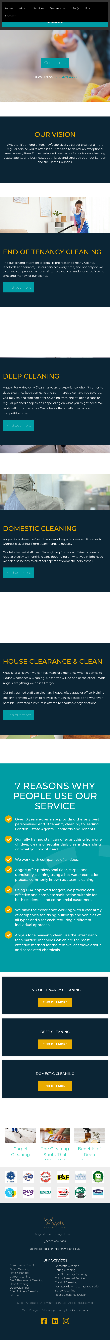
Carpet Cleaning (20, 1275)
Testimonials (58, 8)
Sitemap (15, 1294)
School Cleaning (65, 1289)
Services (38, 8)
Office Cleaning (19, 1268)
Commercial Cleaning (23, 1264)
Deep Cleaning (19, 1286)
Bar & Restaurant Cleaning (26, 1279)
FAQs (76, 8)
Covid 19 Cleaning (66, 1281)
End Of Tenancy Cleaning (71, 1273)
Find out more (18, 287)
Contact (10, 16)
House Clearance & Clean (71, 1293)
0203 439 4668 (65, 77)
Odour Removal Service (70, 1277)
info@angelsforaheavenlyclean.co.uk (57, 1248)
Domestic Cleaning (67, 1265)
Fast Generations (77, 1309)
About (23, 8)
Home (9, 8)
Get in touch (55, 62)
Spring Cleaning (65, 1269)
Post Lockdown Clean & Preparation (77, 1285)
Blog (88, 8)
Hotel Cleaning (19, 1272)
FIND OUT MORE (55, 1001)
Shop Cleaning (19, 1283)
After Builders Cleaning (24, 1290)
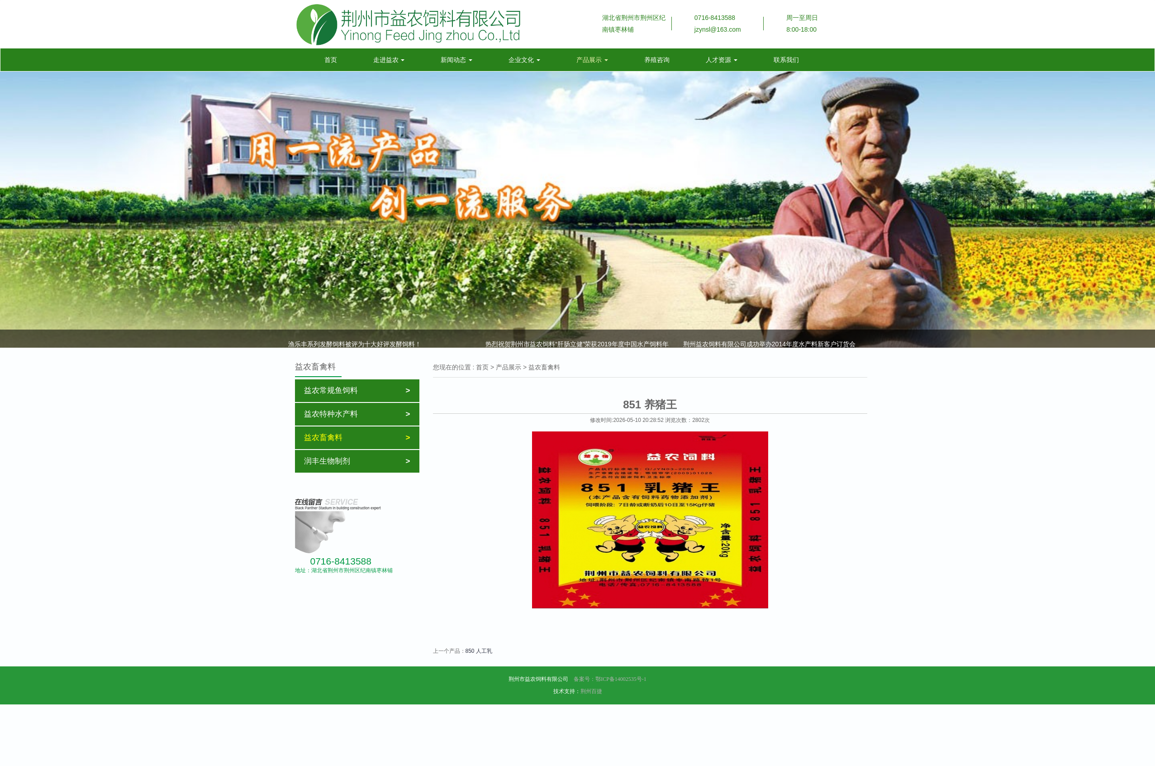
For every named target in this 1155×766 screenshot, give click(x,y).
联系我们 (786, 59)
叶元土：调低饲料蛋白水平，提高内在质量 (743, 331)
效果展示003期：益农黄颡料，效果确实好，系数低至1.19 (566, 331)
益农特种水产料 (357, 414)
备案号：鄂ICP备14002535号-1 (609, 679)
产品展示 (508, 367)
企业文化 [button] (524, 59)
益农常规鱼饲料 (357, 390)
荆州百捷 (591, 691)
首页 (334, 59)
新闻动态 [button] (456, 59)
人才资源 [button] (721, 59)
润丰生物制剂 (357, 461)
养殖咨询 (657, 59)
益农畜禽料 (357, 438)
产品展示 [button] (592, 59)
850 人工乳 (479, 651)
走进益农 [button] (389, 59)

***

Find each line in the records that contains the string "button", matching case exactly, and copy those lines out.

企业文化 [button] (524, 59)
新闻动态 [button] (456, 59)
人才资源 [button] (721, 59)
产品展示 [button] (592, 59)
走进益农 [button] (389, 59)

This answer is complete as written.